His shock passing has stopped me, and a great deal of Waterfordians, in our tracks. And it’s provided me with a wake-up call, one which sometimes only such a tragic and unexpected event can catalyse.
I’ve spent a great deal of the last year or so of my life filling up my time, primarily due to a significant personal adjustment.
Now, virtually all of that time is time I’d consider well spent and rewarding, but would I wish to continue filling up all my time for the next 18 months or more the way I have of late? No. Why? Because I’m going to bed too often these last few months feeling utterly spent, physically and, from time to time, mentally. That’s not living.
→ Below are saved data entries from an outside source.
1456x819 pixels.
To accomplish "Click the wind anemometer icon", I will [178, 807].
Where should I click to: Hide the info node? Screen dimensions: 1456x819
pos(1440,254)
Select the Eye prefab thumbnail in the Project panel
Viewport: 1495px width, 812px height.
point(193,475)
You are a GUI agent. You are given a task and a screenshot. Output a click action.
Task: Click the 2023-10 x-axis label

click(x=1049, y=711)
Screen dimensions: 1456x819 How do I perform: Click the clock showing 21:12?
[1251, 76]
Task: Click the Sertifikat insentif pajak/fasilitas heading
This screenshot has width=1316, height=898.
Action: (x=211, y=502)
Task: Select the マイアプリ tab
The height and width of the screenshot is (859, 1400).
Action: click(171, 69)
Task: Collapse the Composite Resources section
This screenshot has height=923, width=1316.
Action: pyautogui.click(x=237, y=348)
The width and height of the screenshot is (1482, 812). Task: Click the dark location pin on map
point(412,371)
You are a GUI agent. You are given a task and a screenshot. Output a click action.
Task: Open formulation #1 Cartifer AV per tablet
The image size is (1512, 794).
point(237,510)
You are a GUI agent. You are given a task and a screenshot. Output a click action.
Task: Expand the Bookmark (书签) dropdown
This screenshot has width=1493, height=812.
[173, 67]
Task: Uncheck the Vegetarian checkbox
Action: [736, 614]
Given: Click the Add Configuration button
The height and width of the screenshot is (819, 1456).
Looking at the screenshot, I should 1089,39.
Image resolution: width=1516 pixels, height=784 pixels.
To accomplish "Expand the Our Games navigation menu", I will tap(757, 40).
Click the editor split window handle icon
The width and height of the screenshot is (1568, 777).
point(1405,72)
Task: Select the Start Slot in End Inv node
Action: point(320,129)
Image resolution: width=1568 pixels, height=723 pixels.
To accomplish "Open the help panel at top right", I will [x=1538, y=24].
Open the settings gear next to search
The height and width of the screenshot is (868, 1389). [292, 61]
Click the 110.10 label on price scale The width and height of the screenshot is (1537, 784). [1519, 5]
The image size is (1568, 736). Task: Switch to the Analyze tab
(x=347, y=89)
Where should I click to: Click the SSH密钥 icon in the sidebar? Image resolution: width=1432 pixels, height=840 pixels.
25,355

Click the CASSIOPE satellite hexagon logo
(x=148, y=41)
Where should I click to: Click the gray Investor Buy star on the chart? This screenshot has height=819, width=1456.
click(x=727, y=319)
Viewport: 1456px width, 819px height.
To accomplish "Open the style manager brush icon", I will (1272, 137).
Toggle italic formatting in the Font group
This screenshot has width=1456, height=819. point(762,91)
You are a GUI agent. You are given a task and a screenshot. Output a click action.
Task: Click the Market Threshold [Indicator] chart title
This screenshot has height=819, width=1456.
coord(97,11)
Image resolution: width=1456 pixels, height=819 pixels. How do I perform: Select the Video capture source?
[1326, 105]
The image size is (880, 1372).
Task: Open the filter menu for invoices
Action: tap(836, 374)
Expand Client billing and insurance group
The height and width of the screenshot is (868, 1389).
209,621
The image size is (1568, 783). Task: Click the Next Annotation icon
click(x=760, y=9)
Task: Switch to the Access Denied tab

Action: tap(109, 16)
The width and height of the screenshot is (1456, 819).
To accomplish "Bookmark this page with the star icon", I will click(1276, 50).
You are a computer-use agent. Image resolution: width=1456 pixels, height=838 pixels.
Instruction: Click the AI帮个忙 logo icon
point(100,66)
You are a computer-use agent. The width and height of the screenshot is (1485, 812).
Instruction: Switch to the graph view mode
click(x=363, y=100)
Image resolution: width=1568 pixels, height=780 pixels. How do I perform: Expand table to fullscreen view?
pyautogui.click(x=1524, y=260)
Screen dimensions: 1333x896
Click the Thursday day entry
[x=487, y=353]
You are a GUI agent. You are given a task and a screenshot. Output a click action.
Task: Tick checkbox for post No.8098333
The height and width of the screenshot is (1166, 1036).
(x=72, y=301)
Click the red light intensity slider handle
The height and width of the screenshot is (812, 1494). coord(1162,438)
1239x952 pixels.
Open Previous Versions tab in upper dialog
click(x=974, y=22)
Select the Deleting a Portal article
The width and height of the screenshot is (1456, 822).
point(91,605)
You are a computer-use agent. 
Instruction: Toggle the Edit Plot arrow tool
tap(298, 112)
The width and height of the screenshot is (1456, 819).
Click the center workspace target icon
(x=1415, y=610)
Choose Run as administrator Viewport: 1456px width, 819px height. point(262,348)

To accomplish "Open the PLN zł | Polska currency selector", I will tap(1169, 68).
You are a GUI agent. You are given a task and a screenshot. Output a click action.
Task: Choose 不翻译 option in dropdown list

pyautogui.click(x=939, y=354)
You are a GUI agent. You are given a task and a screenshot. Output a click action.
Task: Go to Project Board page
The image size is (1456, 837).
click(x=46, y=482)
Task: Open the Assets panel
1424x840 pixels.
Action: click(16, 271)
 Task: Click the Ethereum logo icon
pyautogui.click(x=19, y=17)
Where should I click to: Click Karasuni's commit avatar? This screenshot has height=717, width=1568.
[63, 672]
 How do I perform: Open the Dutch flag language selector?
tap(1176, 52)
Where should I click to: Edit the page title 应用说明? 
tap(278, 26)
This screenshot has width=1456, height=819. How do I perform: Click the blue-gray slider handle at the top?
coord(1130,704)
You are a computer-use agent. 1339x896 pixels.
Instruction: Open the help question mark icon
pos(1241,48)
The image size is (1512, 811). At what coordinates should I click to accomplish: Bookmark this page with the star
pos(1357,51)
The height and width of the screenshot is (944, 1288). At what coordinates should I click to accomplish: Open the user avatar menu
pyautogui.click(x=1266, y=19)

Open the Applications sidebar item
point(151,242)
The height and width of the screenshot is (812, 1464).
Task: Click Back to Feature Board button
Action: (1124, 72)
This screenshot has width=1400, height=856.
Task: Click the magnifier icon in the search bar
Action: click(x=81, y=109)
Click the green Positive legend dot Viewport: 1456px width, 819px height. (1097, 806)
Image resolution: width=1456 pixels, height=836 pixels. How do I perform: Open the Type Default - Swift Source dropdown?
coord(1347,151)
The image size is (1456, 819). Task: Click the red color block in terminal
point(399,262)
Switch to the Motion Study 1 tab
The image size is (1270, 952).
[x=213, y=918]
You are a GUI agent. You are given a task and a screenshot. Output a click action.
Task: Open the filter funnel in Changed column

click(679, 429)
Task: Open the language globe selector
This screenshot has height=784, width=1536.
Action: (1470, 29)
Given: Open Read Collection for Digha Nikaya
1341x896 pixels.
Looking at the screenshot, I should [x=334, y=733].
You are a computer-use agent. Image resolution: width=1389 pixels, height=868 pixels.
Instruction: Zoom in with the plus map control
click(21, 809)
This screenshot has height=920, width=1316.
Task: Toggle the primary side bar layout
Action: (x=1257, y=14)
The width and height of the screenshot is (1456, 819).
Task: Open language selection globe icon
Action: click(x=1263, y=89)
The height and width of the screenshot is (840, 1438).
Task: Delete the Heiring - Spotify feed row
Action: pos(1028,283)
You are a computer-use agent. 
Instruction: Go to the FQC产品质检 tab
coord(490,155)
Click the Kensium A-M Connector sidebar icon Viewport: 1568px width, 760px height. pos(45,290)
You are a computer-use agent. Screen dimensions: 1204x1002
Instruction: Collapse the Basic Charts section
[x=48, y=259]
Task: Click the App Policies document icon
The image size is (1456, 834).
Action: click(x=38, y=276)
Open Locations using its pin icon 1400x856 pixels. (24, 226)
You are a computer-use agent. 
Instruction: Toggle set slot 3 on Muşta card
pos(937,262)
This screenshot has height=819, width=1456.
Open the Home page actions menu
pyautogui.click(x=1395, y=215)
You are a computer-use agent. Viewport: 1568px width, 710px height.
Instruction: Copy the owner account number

Since I was 12 years of age, all I wanted to be was a journalist. And here I am, 22 years later, doing just that and I love it. Maybe a little too much.
But there have been times when journalism and indeed some of my other hobbies have consumed me, at the expense of matters I ought to have prioritised.
That it should take someone’s passing to persuade me to rethink much of my life says more about me than it ever will about the good man buried in Ballygunner last Friday.
Taking a break doesn’t sit well with me. I can’t abide laziness. Never have. Two weeks in the sun has no appeal whatsoever.
But I’ve lived long enough to know people I’ve loved and admired whose quality of life has suffered from being too busy, too giving and in some cases, who’ve sadly gone before their time.
I’ve spent a good deal of the past week asking myself why I’ve allowed myself to become so busy, to leave myself with so little real spare time. To read a book. To listen to an album. To walk in the park. Well, it’s time to apply the brakes a little. It’s time to stop. It’s time to switch off. That’s a facet of life I need to embrace. And I fully intend to.